Power Automate dubluje akcje po błędzie: jak zatrzymać to idempotencją raz na zawsze
Power Automate potrafi dublować akcje po błędach i time-outach. Zobacz, jak wykryć źródło duplikatów, wdrożyć idempotencję, deduplikację i testy awarii, by raz na zawsze zatrzymać retry‑duplikaty.
Dlaczego Power Automate wykonuje akcje podwójnie po błędzie lub time-oucie?
Najczęstsza przyczyna to mechanizm ponawiania (retry) i niejednoznaczny wynik poprzedniej próby. Gdy akcja kończy się błędem przejściowym (np. chwilowa niedostępność usługi) albo time-outem, Power Automate może automatycznie uruchomić ją ponownie. Jeśli pierwsza próba w rzeczywistości zdążyła wykonać operację po stronie systemu zewnętrznego (np. utworzyć rekord, wysłać e-mail), ale odpowiedź nie dotarła na czas lub została przerwana, przepływ „nie wie”, że efekt już nastąpił i wykonuje akcję drugi raz.
Do podwójnych efektów dochodzi szczególnie wtedy, gdy akcja nie jest idempotentna, czyli jej ponowne wywołanie tworzy kolejny, nowy skutek zamiast bezpiecznie „powtórzyć” ten sam (np. Create zamiast Upsert). Dublowanie może też wynikać z ustawień samej akcji/konektora (polityka retry) lub z ponownego uruchomienia całego przebiegu (run) przez platformę/wyzwalacz po niepewnym zakończeniu.
- Retry po błędzie przejściowym – platforma zakłada, że kolejna próba może się udać, więc ponawia wywołanie.
- Time-out/utrata odpowiedzi – operacja mogła zostać wykonana po stronie usługi, ale brak potwierdzenia powoduje ponowienie.
- Brak idempotencji – ponowne wywołanie tej samej akcji tworzy duplikat (np. drugi rekord/wiadomość).
Jak rozpoznać, czy to retry policy, równoległość czy wyzwalacz powoduje duplikaty?
Rozróżnisz źródło duplikatów, porównując historię uruchomień (Run history) oraz czas i statusy kroków w tym samym uruchomieniu. Najpierw ustal, czy duplikacja dzieje się w ramach jednego uruchomienia, czy wynika z wielu uruchomień tego samego przepływu — to od razu zawęża przyczynę.
Jeżeli widzisz jedno uruchomienie, a w jego szczegółach ta sama akcja jest wykonywana więcej niż raz po drodze do sukcesu, najczęściej odpowiada za to retry policy.

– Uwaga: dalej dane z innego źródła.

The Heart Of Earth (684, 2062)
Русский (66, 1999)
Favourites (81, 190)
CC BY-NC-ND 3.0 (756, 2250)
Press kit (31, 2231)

W historii akcji typowy wzorzec to: próba zakończona błędem (np. 429/5xx, timeout), po chwili ponowienie, a następnie powodzenie — a efekt uboczny to zdublowane utworzenie/aktualizacja, jeśli operacja nie była idempotentna. W praktyce odróżnia to od równoległości fakt, że wykonania są sekwencyjne w czasie (jedno po drugim) i dotyczą tej samej instancji akcji w jednym runie.
Jeżeli duplikaty powstają w tym samym uruchomieniu, ale widzisz, że podobne kroki startują w tym samym momencie lub nakładają się czasowo (np. gałęzie równoległe albo pętla, w której iteracje lecą jednocześnie), to wskazuje na równoległość. Kluczowy sygnał to równoczesne przetwarzanie tego samego rekordu/zdarzenia przez kilka ścieżek wykonania, co w Run history zwykle widać jako akcje uruchamiane w podobnych znacznikach czasu, a nie jako kolejne retry po błędzie.
Jeżeli natomiast duplikacja wynika z wielu uruchomień (w Run history pojawiają się dwa lub więcej runów, które dotyczą tego samego zdarzenia/danych wejściowych), wtedy winny jest najczęściej wyzwalacz lub warunki jego odpalania. Charakterystyczne jest to, że każdy duplikat ma osobny run (osobny czas startu, osobne wejście/trigger outputs), a kroki wewnątrz pojedynczego runu nie muszą wyglądać na ponawiane ani równoległe — po prostu przepływ został uruchomiony więcej niż raz dla tego samego bodźca.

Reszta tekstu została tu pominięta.